Hoje, esses espaços são mais democráticos, populares e coloridos. Muitas vezes, os estudantes cotistas, grande parte deles negros, são os primeiros de suas famílias a ingressarem nesses ambientes. É notório o sucesso das ações afirmativas, contribuindo para que a presença de pobres no ensino superior público crescesse exponencialmente. Essa ampliação não afetou a qualidade do ensino, argumento utilizado por movimentos anti-cotas, já que cotistas têm em média um desempenho acadêmico similar ou superior aos não cotistas.
As cotas surgem em um contexto de maior consolidação de políticas sociais. Destacamos o Bolsa Família, a política de valorização do salário mínimo, Prouni (Programa Universidade para Todos), o Minha Casa, Minha Vida, o Pronaf (Programa Nacional de Fortalecimento da Agricultura Familiar), entre outros. Tratam-se de iniciativas com objetivo explícito e bem definido de colocar os mais pobres no orçamento público, utilizar os recursos do Estado para enfrentar as desigualdades raciais e sociais persistentes no país e efetivar os direitos assegurados pela constituição de 1988.

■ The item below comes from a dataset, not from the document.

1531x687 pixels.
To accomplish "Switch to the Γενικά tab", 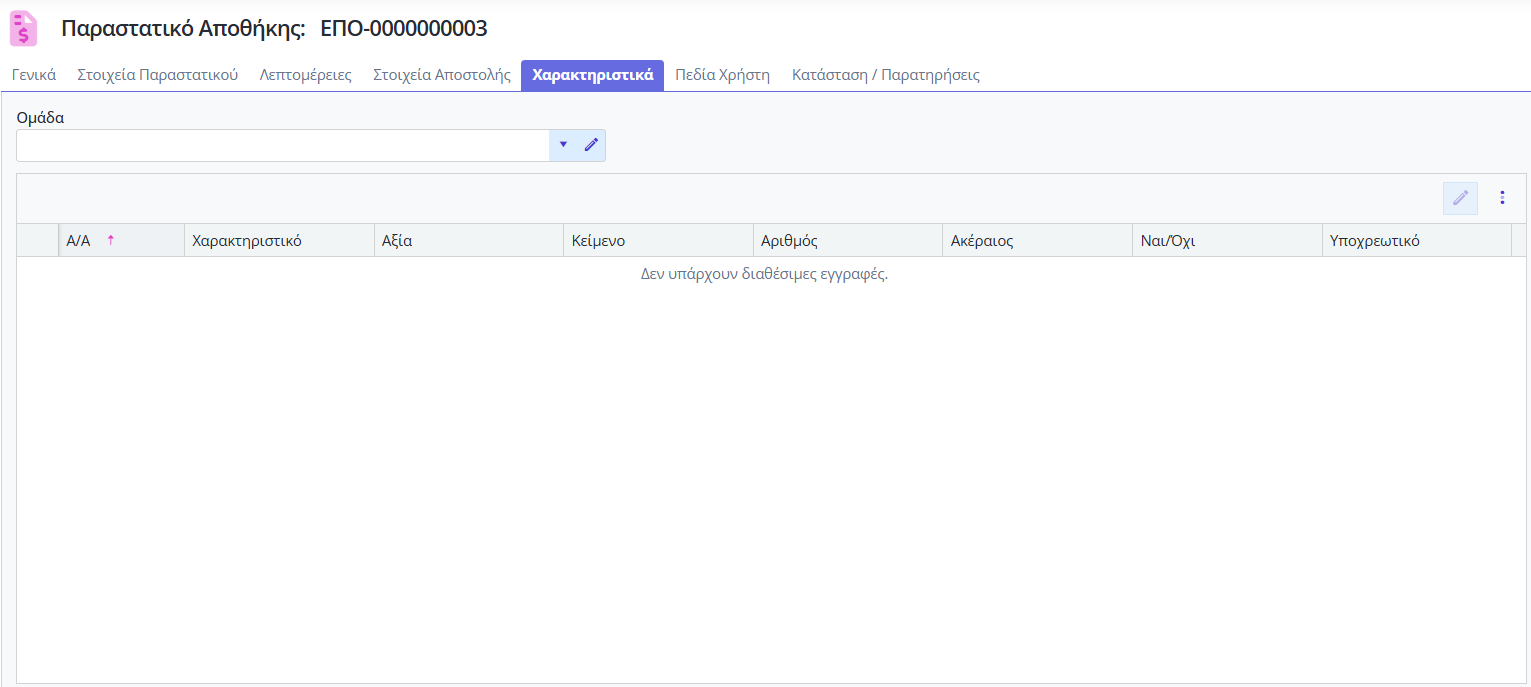I will 34,75.
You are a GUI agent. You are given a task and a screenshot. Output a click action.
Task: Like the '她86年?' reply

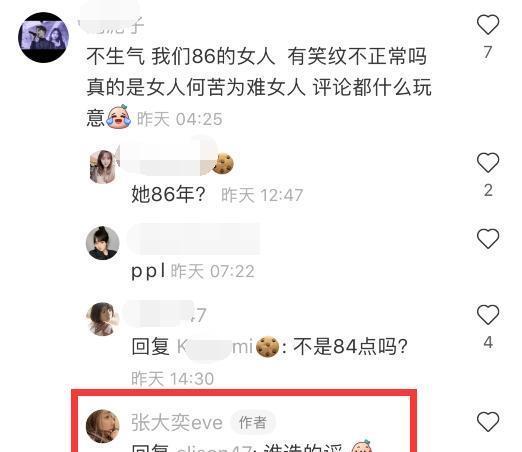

O combate às desigualdades educacionais é importante para a realização profissional e social dos indivíduos e, por isso, sempre esteve entre as principais preocupações da sociedade civil organizada. Dessa forma, as cotas precisam ser combinadas a outras políticas de permanência estudantil, como a garantia de bolsas de pesquisa e de extensão e os auxílios de moradia, transporte e alimentação.
A nossa UERJ, pioneira nas políticas de democratização do acesso e permanência estudantil, enfrentou, na última década, uma crise financeira profunda diante do desastre administrativo e econômico do governo de Sérgio Cabral. Além disso, a instituição recebeu ataques de setores aliados do atual governo federal na assembleia estadual, com ameaças e tentativas de desestabilização institucional e propostas de projetos de lei visando o fechamento da universidade.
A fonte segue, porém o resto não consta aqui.